UA Systems and Industrial Engineers Keep Fellow Researchers and Practitioners INFORMed
The Institute for Operations Research and the Management Sciences, or INFORMS, annual meeting is the largest in the field, with more than 5,600 attendees. This year, researchers in the University of Arizona’s Department of Systems and Industrial Engineering are leading the event on Nov. 4-7, the theme of which is “Smart City and Sustainable Communities.” The College of Engineering is one of the event’s diamond sponsors.
“Our department, faculty, staff and students are honored to lead this conference,” said Young-Jun Son, SIE department head and the first-ever UA representative to act as general chair of the conference. “Smart cities are the new paradigm when it comes to urban sustainability.”
Keynote speakers include Russell Allgor, chief scientist at Amazon; Jorge Calzada, former director of data science at National Grid; and Garrett van Ryzin, head of Marketplace Labs at Lyft and professor at Cornell Tech. Brenda Dietrich, former vice president of IBM and now a faculty member at Cornell University; Anna Nagurney, a professor and director for the Virtual Center of Supernetworks at the University of Massachusetts Amherst; and Kenneth Fletcher, former chief risk officer at the Transportation Security Administration and now president of Kestrel Hawk Consulting, are among the plenary speakers.
In addition to Son, the UA is represented by program co-chair Pavlo Krokhmal, contributed sessions co-chair Jian Liu, poster session co-chairs Neng Fan and Junming Yin, sponsored session co-chair Jianqiang Cheng, and arrangements co-chair Danielle Embry.
“Annual INFORMS meetings are among the largest professional events in the entire field of engineering, not just industrial and systems engineering,” Krokhmal said. “As program co-chair, it has been exciting to work with many different people across the academic and industrial communities to bring together thousands of speakers and attendees who will share their latest research.”
In conjunction with the conference, the department and the University of Arizona are hosting a pre-workshop called Data and Decisions by invitation only.
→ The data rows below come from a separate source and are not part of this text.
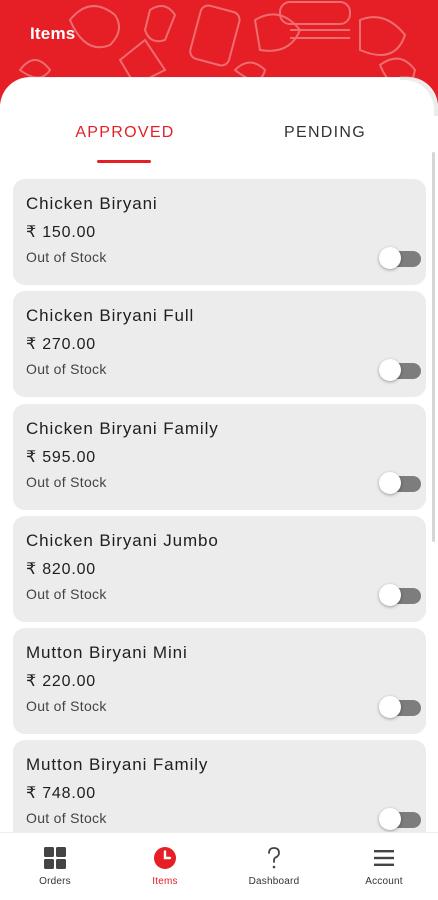 This screenshot has height=900, width=438. What do you see at coordinates (165, 870) in the screenshot?
I see `nav-items: Items` at bounding box center [165, 870].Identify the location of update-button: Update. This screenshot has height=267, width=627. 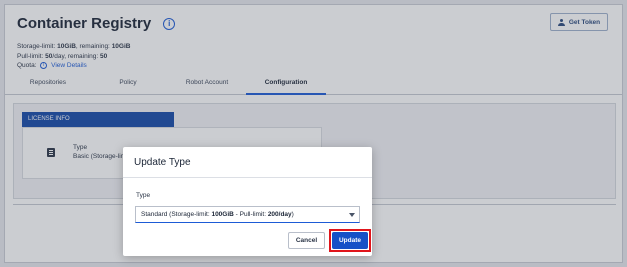
(350, 240).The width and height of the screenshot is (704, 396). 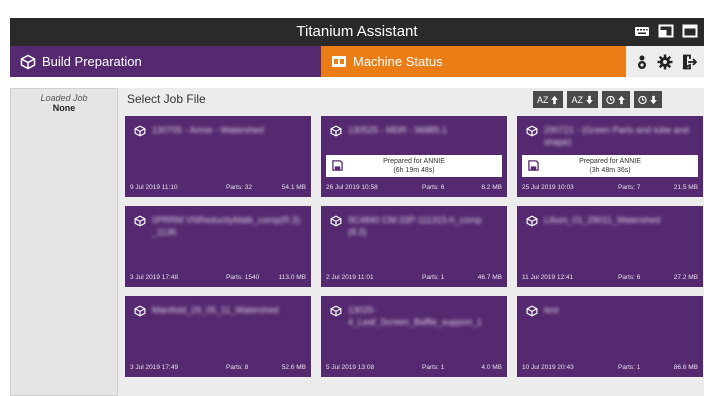 I want to click on job-name: Manifold_29_05_11_Watershed, so click(x=216, y=310).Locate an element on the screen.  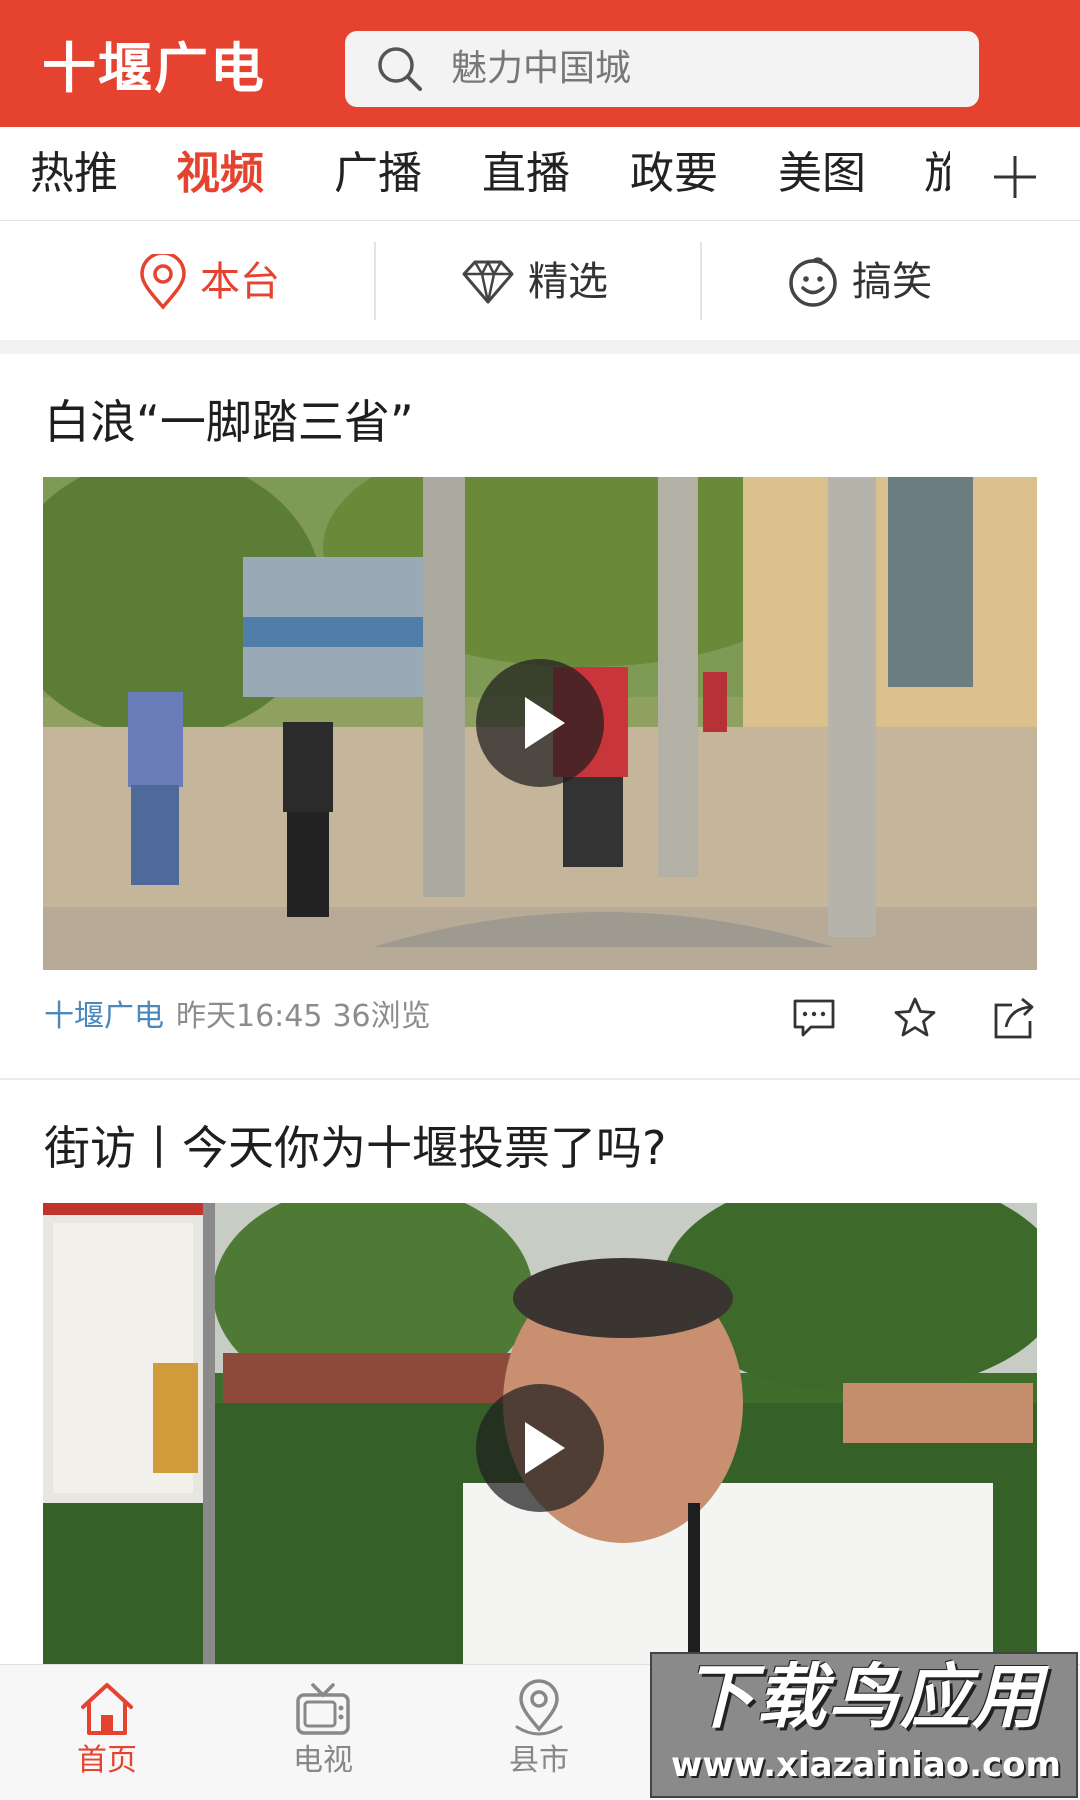
app-logo: 十堰广电 is located at coordinates (154, 69).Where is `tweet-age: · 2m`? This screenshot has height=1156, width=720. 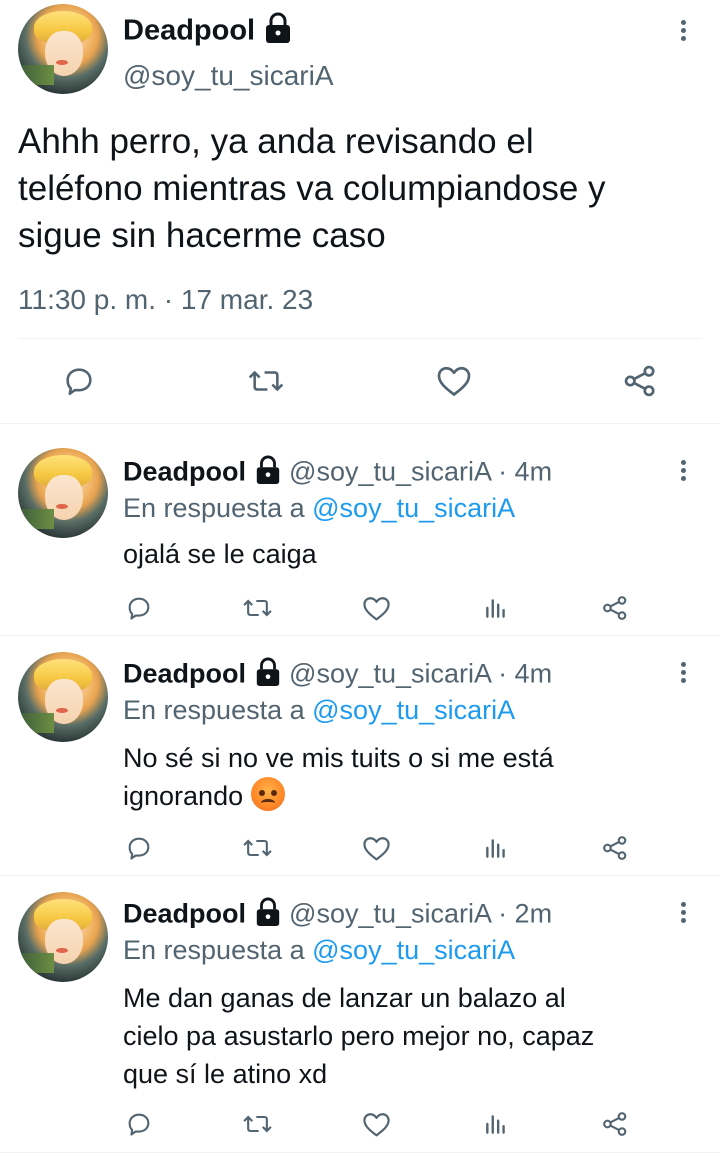 tweet-age: · 2m is located at coordinates (526, 914).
Honored guests will speak on data analytics and decision sciences on the UA campus, and UA faculty and students will have the chance to spend time with some of the finest minds in the field.
“These are really top-notch people, so we wanted to bring them to the UA,” Son said. “Students will get to see them speak, and bringing them here will help to increase the visibility of the SIE department.”
UA students will also benefit from the opportunity to attend the INFORMS conference in Phoenix. Many SIE graduate students will be presenting their research at the conference, and even many undergraduates -- who don’t often have the opportunity to attend professional conferences -- will be attending as volunteers.
The conference doubles as an excellent networking opportunity for faculty and soon-to-be graduates. When they’re not busy presenting research, senior graduate students can attend the conference’s job fair, or let their UA professors introduce them to faculty and industry leaders from companies or institutions that will be hiring.
“This conference has been growing tremendously and it attracts a lot of people in industry, not just academia,” Son said. “Here, we talk about machine learning and data analytics and some of the key areas that are really popular in industry, so we get to meet a lot of the industry participants and talk about collaborative opportunities.”